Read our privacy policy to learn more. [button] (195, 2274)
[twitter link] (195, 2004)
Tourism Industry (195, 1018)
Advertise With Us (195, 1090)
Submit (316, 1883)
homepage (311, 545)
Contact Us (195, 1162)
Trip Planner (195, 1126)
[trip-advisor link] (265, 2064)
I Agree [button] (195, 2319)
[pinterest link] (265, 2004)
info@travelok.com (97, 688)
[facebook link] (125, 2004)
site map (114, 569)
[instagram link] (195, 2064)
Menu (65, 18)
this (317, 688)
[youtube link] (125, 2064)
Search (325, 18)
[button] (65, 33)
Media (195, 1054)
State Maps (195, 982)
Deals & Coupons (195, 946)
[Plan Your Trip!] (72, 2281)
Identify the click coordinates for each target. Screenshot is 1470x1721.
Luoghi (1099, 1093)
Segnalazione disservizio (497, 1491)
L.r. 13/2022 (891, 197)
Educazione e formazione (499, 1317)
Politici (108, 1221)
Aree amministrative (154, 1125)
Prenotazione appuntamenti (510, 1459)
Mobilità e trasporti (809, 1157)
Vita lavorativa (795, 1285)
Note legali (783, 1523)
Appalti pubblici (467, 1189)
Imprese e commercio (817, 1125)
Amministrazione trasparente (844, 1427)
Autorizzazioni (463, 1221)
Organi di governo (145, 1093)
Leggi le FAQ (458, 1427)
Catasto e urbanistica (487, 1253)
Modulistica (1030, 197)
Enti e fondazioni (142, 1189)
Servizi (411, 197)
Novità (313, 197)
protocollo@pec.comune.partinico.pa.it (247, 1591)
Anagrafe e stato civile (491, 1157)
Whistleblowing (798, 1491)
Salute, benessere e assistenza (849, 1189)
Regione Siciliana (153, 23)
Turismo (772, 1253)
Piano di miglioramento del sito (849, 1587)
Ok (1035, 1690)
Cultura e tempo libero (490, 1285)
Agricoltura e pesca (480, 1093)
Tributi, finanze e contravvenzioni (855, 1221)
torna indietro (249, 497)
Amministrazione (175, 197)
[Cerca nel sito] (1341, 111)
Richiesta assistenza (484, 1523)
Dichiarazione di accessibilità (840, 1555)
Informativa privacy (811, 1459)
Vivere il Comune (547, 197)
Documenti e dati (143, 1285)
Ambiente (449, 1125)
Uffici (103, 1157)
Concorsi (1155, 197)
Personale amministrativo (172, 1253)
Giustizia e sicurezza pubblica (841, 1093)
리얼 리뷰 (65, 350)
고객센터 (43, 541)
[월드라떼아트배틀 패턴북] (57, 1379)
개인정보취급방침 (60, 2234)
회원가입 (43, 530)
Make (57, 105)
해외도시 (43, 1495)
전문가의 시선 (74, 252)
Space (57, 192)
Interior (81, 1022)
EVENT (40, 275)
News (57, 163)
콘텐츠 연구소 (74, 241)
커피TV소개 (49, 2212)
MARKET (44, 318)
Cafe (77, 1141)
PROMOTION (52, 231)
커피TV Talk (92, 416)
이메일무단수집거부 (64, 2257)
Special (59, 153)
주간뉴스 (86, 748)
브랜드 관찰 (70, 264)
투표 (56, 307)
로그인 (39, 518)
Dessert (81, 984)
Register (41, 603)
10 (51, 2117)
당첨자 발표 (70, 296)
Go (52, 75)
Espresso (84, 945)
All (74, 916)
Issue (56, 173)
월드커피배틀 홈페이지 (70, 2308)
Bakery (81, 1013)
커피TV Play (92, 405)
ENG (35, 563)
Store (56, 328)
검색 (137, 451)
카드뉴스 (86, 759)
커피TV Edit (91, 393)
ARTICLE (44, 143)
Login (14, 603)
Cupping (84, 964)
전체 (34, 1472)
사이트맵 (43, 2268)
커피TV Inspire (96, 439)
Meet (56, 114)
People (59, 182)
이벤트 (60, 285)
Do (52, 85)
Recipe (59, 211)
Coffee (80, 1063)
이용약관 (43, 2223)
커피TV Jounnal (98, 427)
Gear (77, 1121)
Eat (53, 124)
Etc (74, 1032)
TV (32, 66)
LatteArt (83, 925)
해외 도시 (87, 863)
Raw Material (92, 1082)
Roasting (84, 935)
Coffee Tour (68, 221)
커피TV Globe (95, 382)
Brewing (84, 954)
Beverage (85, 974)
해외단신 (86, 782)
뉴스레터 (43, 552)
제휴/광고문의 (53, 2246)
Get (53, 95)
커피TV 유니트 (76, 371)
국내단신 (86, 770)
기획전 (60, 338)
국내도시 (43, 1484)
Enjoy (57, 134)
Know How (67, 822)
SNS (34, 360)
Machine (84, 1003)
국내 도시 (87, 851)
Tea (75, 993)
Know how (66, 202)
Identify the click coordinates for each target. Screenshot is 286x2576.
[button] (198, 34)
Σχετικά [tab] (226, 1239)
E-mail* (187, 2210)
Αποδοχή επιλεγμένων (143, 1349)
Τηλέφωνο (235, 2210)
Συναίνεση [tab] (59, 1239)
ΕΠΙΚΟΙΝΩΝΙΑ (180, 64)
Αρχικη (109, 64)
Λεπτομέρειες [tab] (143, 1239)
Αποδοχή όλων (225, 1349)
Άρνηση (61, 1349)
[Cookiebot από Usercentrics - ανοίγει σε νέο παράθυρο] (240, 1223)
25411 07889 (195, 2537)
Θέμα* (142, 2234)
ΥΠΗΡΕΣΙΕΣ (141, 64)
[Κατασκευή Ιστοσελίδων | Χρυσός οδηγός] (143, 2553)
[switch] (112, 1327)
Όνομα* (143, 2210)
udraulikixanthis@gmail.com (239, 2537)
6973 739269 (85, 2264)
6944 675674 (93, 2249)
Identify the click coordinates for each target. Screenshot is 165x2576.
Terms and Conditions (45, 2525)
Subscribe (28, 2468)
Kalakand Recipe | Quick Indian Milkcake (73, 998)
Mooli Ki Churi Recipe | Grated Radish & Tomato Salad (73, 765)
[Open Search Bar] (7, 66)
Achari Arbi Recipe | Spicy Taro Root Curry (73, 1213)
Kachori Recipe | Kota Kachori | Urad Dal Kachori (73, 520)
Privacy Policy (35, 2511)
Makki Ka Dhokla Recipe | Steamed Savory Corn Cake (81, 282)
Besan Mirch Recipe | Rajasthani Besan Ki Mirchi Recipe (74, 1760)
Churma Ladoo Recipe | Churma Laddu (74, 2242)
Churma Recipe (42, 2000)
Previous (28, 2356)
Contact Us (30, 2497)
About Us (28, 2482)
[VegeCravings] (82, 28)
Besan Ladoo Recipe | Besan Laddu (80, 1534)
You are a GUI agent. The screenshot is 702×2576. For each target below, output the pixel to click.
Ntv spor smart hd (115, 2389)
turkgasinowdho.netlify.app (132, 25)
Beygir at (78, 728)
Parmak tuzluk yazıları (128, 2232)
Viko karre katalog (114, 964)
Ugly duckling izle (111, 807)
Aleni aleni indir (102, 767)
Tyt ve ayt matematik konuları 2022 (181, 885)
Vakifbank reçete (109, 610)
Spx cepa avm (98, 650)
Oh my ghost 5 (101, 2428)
○ ○ ○ ○ ○
## WORK INSTRUCTION
All lines that hold the word "Identify" should be copied from the data.

## ANSWER BOX
Identify the click coordinates for each target. Screenshot is 1470x1721.
Identify the click coordinates for each target. Screenshot is 286x2576.
Identify the click coordinates for each target. Screenshot is 165x2576.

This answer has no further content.